Traditional communities based on the extended family have become impossible to maintain in a society governed by money and it is no surprise we are seeing families becoming more nuclear and new communities taking shape. Yet the traditional ethical principle is being applied to these new communities. In the minds of many of our people money misappropriated is not stolen, if it is used for their community.




Another important element in our social context is our changing attitude to the land of our origins. Land is a valuable asset in Melanesian society. It is still the main source of livelihood for most people and their land of origin forms an integral part of their identity and sense of belonging. However, land ownership is an increasingly difficult and complex issue for our people today.

  • Colonialism forced the idea that land can be alienated. Payment for land can bring about a change of ownership.
  • The present day Government supports that idea.
  • New demands for land and its resources for logging, mining, and plantations, as well as for cash crops are changing the way we think and feel about the land of our origins. It is becoming a resource rather than the source of our life.
  • Need land for infrastructures for the common good such as roads, schools, health facilities, etc. are in conflict with personal greed for land compensation.
  • Education, employment and urbanization lessen our dependence on the land of our ancestors.
  • Marriage of couples of mixed matrilineal and patrilineal descent leads to conflicting expectations of land ownership on the part of the children.

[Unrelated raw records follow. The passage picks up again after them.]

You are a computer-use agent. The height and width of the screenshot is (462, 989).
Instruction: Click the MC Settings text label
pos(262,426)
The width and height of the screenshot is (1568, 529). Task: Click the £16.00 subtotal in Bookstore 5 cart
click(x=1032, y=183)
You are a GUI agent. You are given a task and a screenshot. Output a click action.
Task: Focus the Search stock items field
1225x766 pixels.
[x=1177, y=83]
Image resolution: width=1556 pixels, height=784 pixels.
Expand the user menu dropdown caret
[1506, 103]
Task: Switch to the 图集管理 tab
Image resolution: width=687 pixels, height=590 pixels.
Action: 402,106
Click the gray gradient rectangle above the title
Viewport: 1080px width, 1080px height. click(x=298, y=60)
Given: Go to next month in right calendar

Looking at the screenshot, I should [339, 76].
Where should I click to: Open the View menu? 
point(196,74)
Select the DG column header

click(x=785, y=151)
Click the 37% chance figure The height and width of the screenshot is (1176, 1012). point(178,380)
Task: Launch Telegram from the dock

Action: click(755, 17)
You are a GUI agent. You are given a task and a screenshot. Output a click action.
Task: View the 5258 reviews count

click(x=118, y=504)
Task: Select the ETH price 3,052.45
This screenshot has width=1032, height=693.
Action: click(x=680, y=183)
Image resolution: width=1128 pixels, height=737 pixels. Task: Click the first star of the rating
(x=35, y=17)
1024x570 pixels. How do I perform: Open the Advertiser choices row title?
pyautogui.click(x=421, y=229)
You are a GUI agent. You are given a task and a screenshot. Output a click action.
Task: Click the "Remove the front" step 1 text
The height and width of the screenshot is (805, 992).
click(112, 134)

Alienation from the land of our origins lessens appreciation of our sacred places, our legends or origin and the spirit world or our ancestors, and consequently our traditional sense of religion, the starting point for catechesis suffers.




The media too, have a tremendous influence in shaping our present day Melanesian values. Urban centres today are being influenced more and more by an increasingly secularized and post-modern culture, which, in turn, is also being spread by the media. Indeed the merging and powerful culture of the media cannot be ignored. Our effort for a renewed integral evangelization must seriously consider, therefore, the modern means of social communication not simply as a tool but as a source of ‘the new culture’.




Globalisation has an impact on our lives in many ways. The mass media brings us news, sport and entertainment from all over the world, increasing our awareness of our own people and people everywhere. Many of the values of the global entertainment industry are both seductive, especially for young people, and destructive of traditional and Christian values.

Multi-national corporations now operate in our country, some in ways that are destructive of our environment and community values. While multi-national companies allow us to purchase goods from all over the world, they often have no interest in the needs of our country and people and sometimes promote corruption in pursuit of their own profit. There have been many examples of dissatisfaction, hostility and even open warfare between local communities and multi-national corporations.

Many global Non-Government Organizations now working in our country have become active agents in the competing interests between development issues and conservation issues.

As leading Catholics we need to be aware of these competing interests and the effect these have on our country and our people.


Our Young People


Half of Papua New Guinea’s population is under eighteen years of age. Studies reveal that there are more street children in the capital than in other urban centres; more male children are engaged in street activities than females; even very young children are involved in street activities. Most street children come from centres other than the ones in which they are now living. This is something rather new in PNG. There are no government policies that directly address the situation of children living and working in the street.

Many people today see formal education as the way to the ‘good life’. Parents do sacrifice much to educate their children. At the same time formal education is becoming less available to large groups of people. Quality education is becoming the privilege of the rich.